Hi, I've been searching for a while on all kinds of places and decided to ask here for the following problem.
I have a collection of ebooks in many different formats from txt over pdf to epub, mobi etc. all inside a calibre directory. Now calibre unfortunately has ebook viewing capabilitey but no full-text search function.
From my point of view the least requirements of search functionality would be:
- regular expressions in full text search
- search inside all common ebook formats
- unicode support
optional but not vital:
- pre indexed file content
- search inside archived files
- on the fly indexing
I collected the following info up to now:
- The program Beagle fur Linux seems to have met my needs but isn't maintained any longer. I didn't try to install the latest version, did anybody lately?
- Google Desktop is discontinued - but probably had no regex but only boolean operators
- Copernic Desktop search seems interesting but the developer site states nothing about regular expressions. I haven't tried it. Has anyone?
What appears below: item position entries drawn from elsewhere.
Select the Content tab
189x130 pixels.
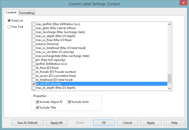(11, 12)
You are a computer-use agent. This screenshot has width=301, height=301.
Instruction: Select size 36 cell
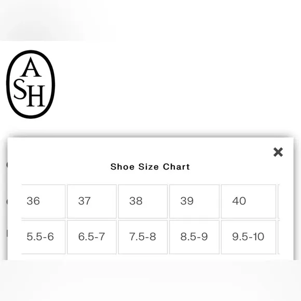[44, 201]
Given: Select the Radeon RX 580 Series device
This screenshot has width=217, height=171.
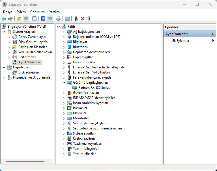Looking at the screenshot, I should [x=94, y=88].
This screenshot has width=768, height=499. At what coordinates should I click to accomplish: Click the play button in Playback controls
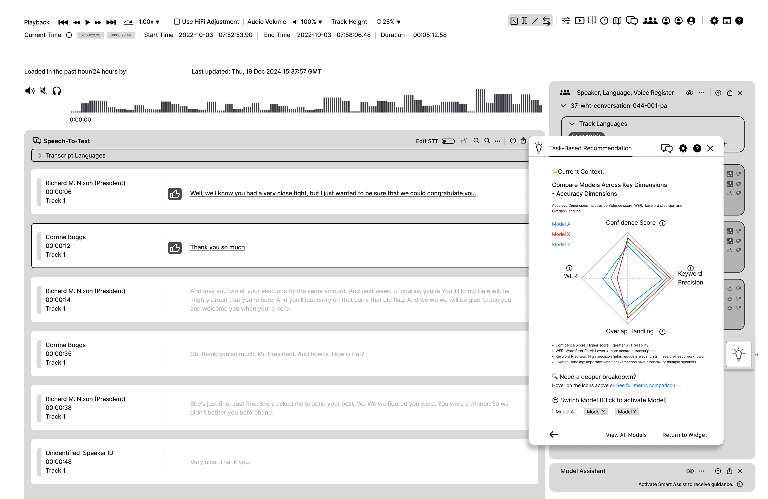[x=87, y=22]
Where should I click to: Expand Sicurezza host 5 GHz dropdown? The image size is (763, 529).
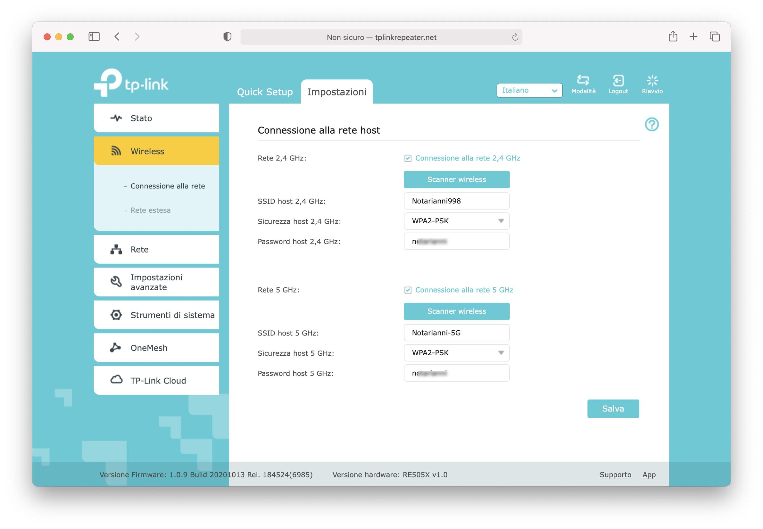457,353
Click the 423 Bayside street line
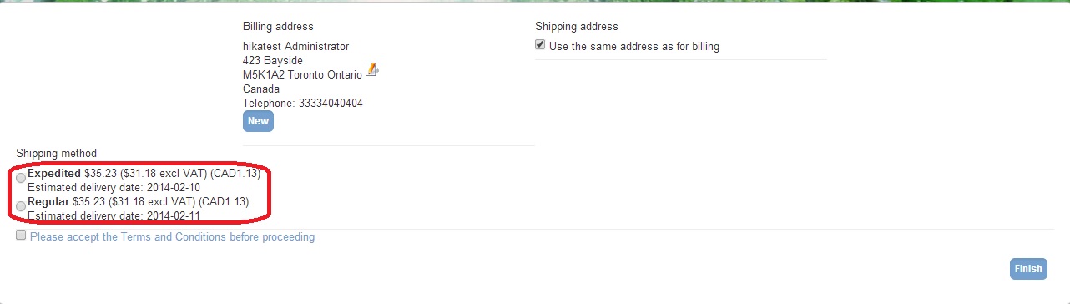This screenshot has height=304, width=1070. [273, 61]
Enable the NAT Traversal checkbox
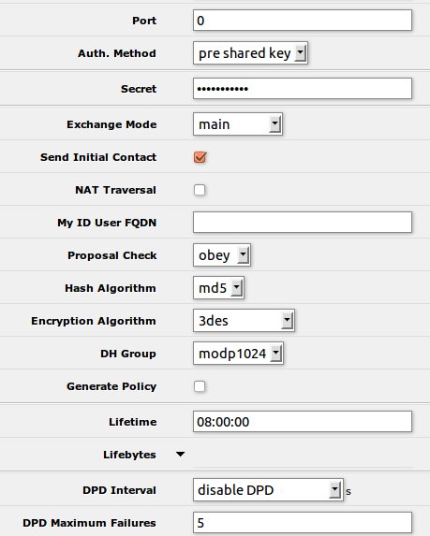 tap(200, 190)
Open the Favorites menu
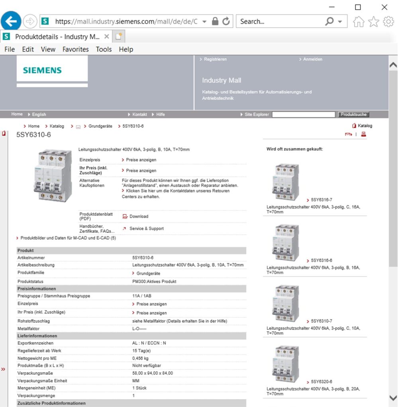Viewport: 398px width, 407px height. coord(75,49)
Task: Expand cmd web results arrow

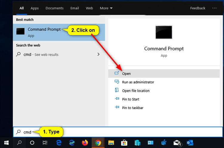Action: point(98,54)
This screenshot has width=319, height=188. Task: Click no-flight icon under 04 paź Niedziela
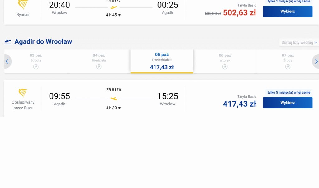click(99, 66)
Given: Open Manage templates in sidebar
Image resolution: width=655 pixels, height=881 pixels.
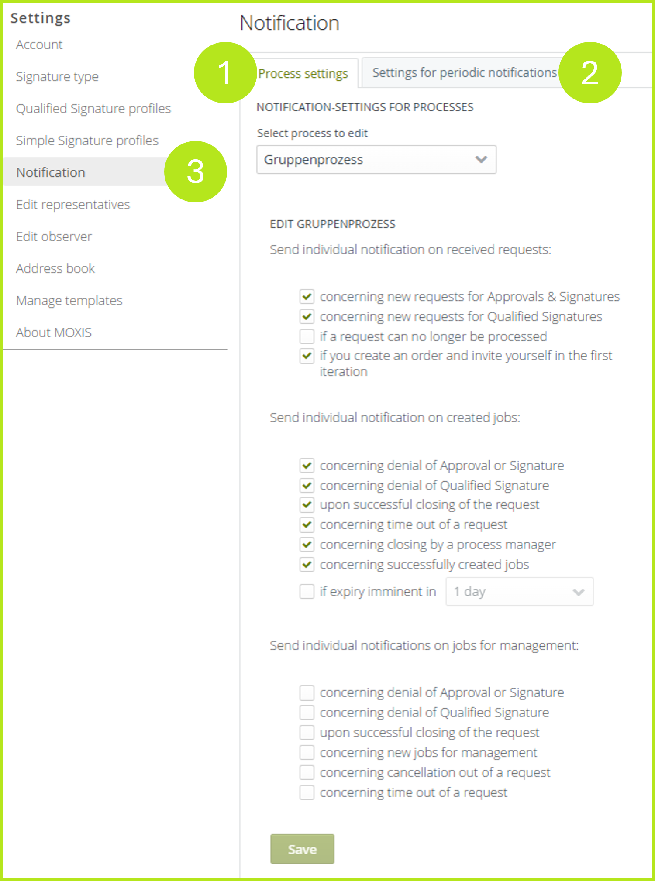Looking at the screenshot, I should tap(69, 301).
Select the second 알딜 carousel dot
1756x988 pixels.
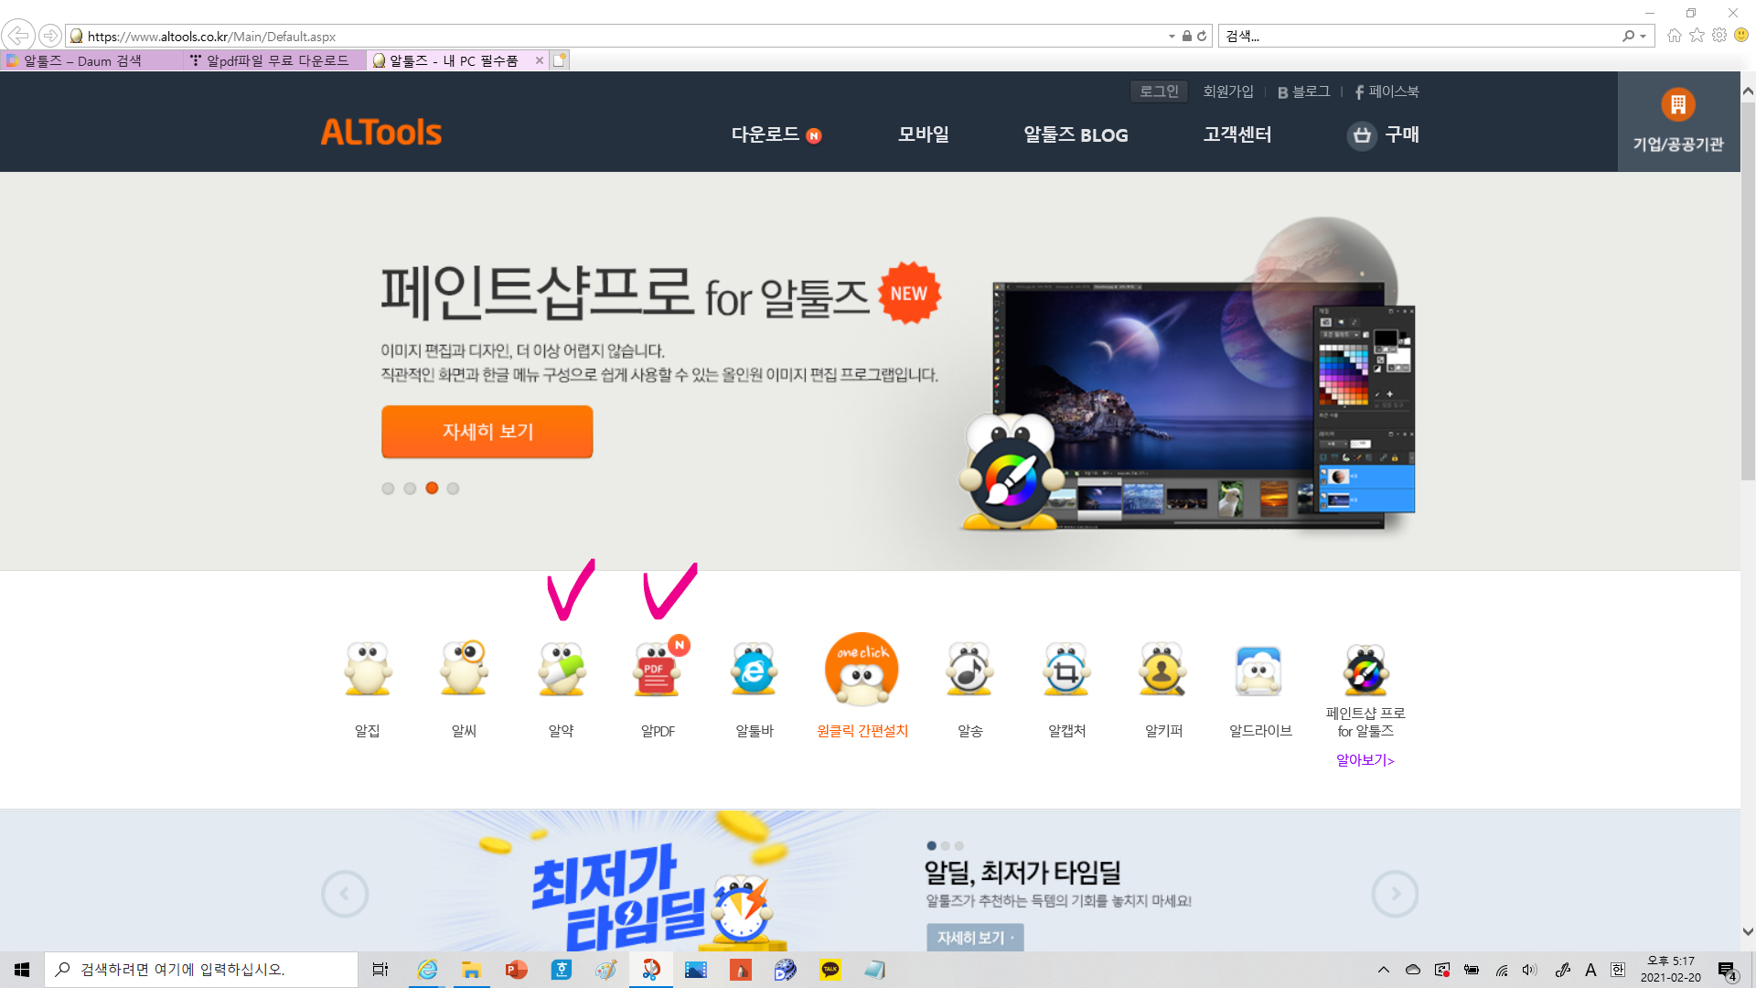click(946, 846)
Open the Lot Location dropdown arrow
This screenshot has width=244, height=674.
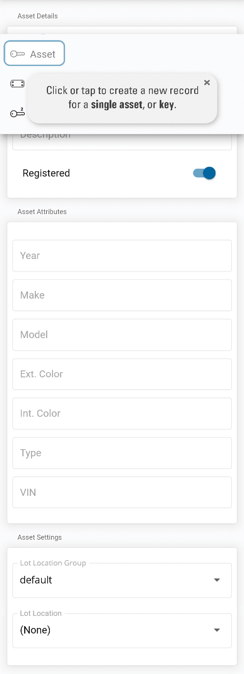click(217, 630)
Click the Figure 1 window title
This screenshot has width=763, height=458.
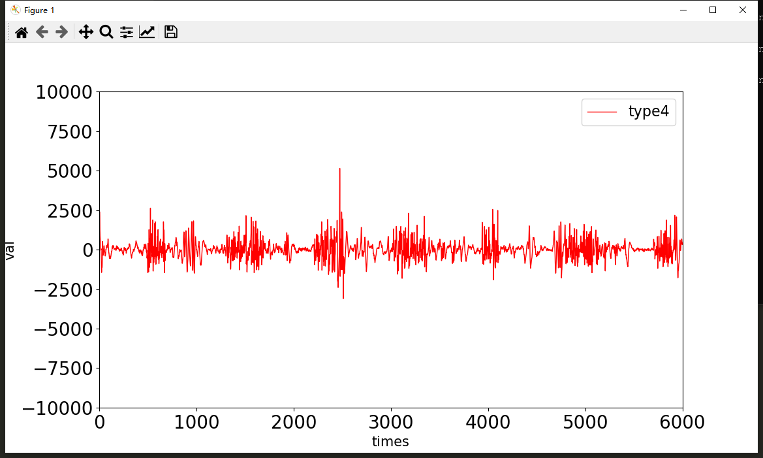click(x=39, y=10)
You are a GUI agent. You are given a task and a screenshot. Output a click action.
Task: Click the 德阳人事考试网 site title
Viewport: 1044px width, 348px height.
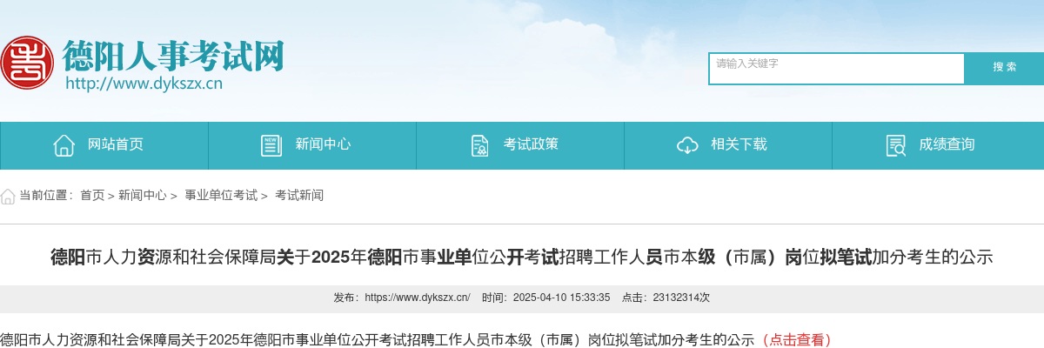(x=173, y=55)
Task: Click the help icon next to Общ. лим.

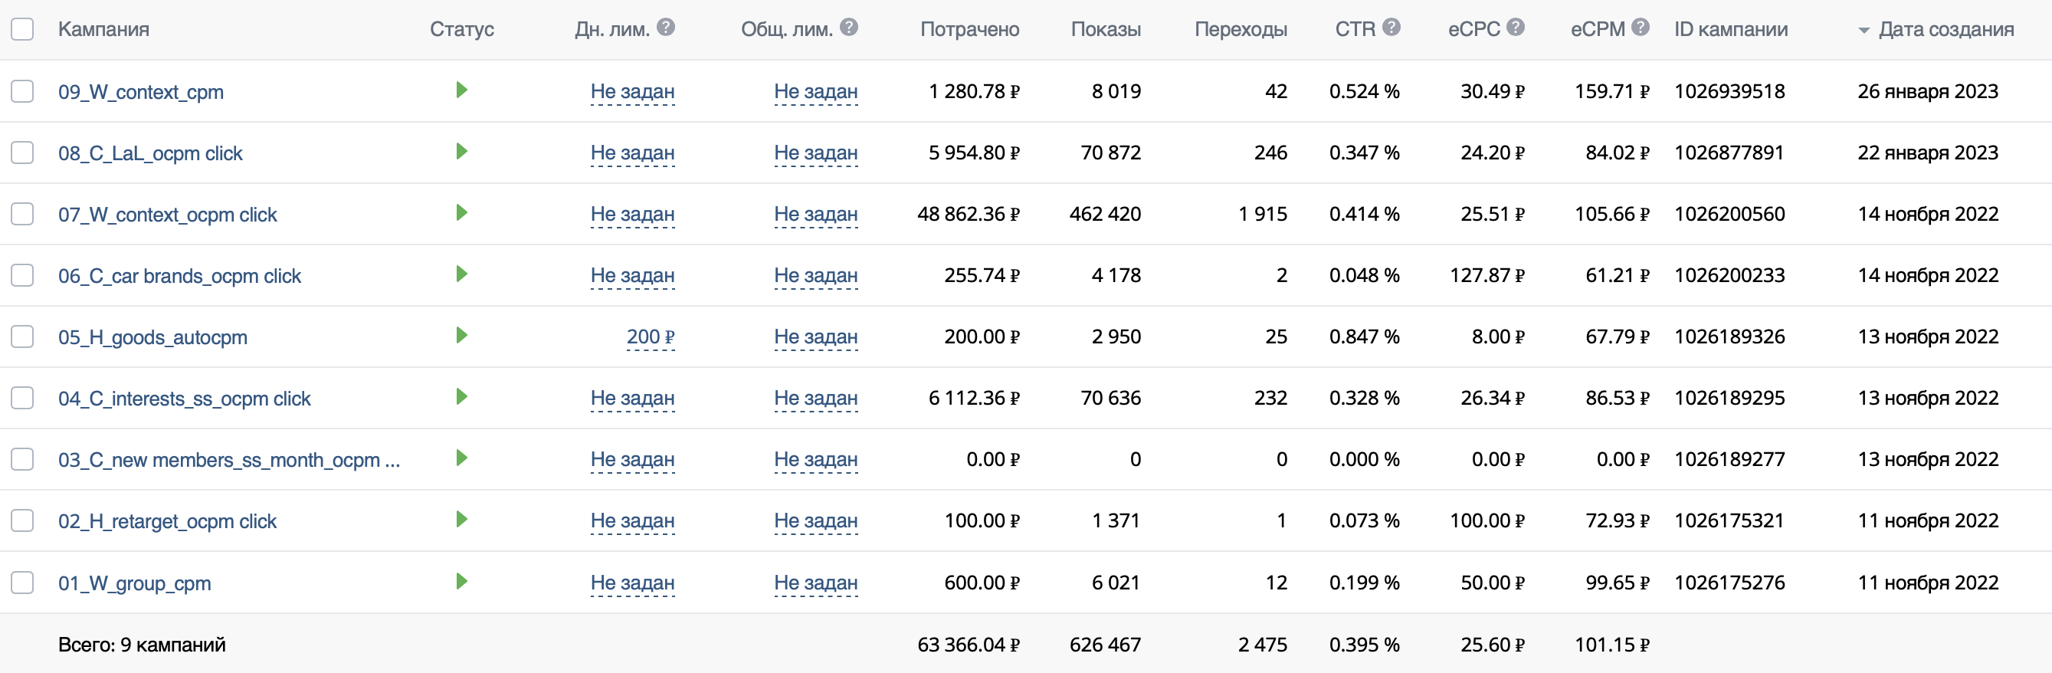Action: pyautogui.click(x=849, y=28)
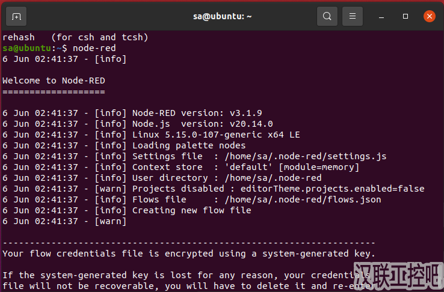Maximize the terminal window

405,16
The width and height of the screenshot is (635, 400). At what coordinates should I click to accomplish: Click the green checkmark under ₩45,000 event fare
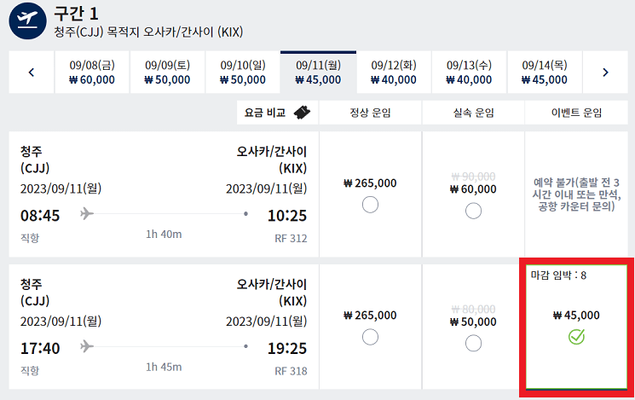pyautogui.click(x=577, y=337)
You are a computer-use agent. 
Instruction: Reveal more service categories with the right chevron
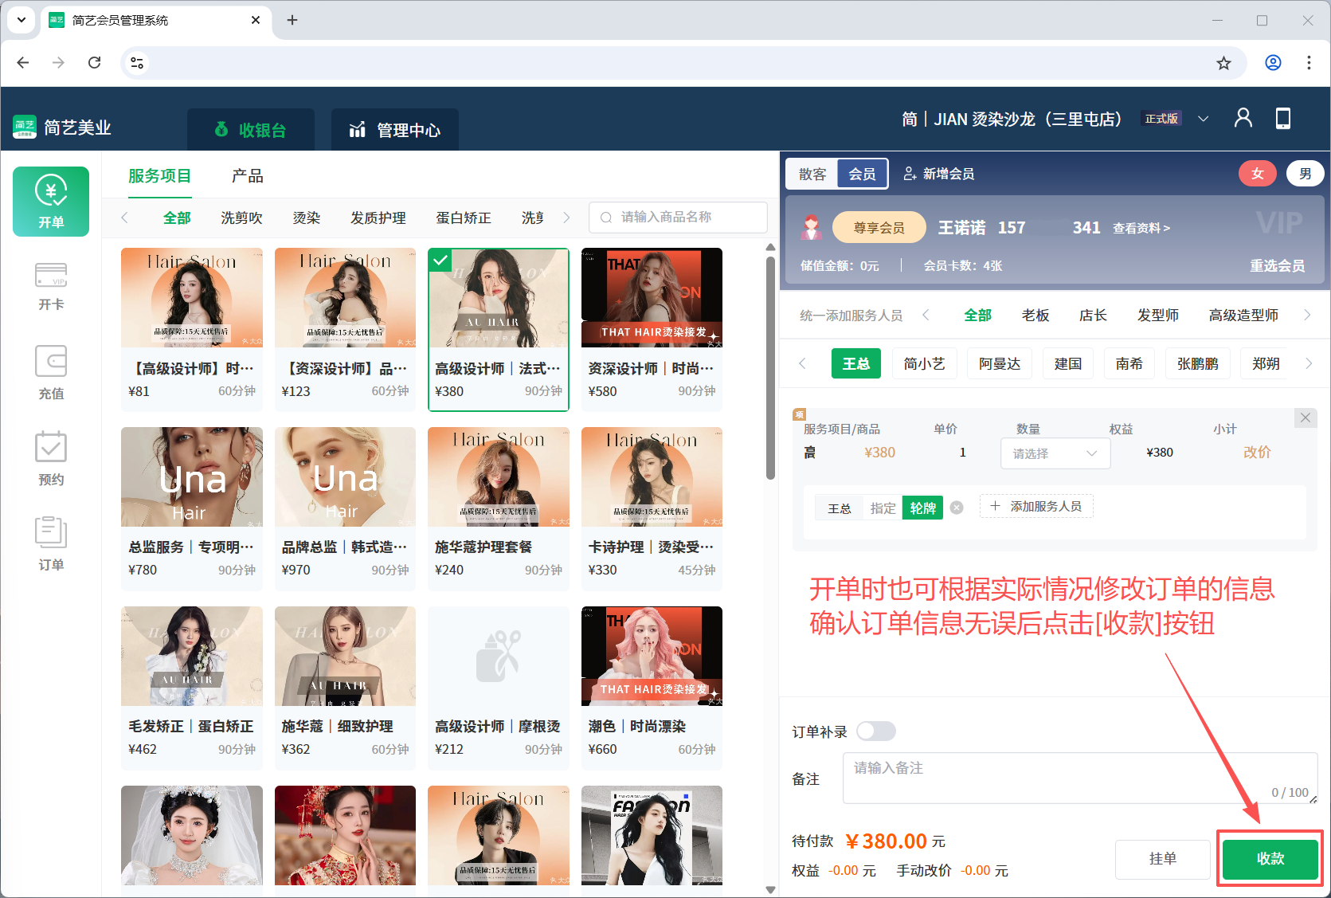click(566, 217)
-Agent Ransack which i just tried seems interesting but probably can't search inside epub (and other formats) though is does fast regex in fulltext with pdf, archived and other plain text-like files. (If I'll decide to use that program it would somewhat oddly mean that I'd have to convert all non-pdf files to pdf...) Agent Ransack does no indexing ahead of search.
- I wouldn't hesitate to use command line tools. Basically grep can do all I need for now. The Question then would be how to extract a corpus with the necessary file information from the library including pdf and epub formats.
Any other suggestions?
Thanks in advance!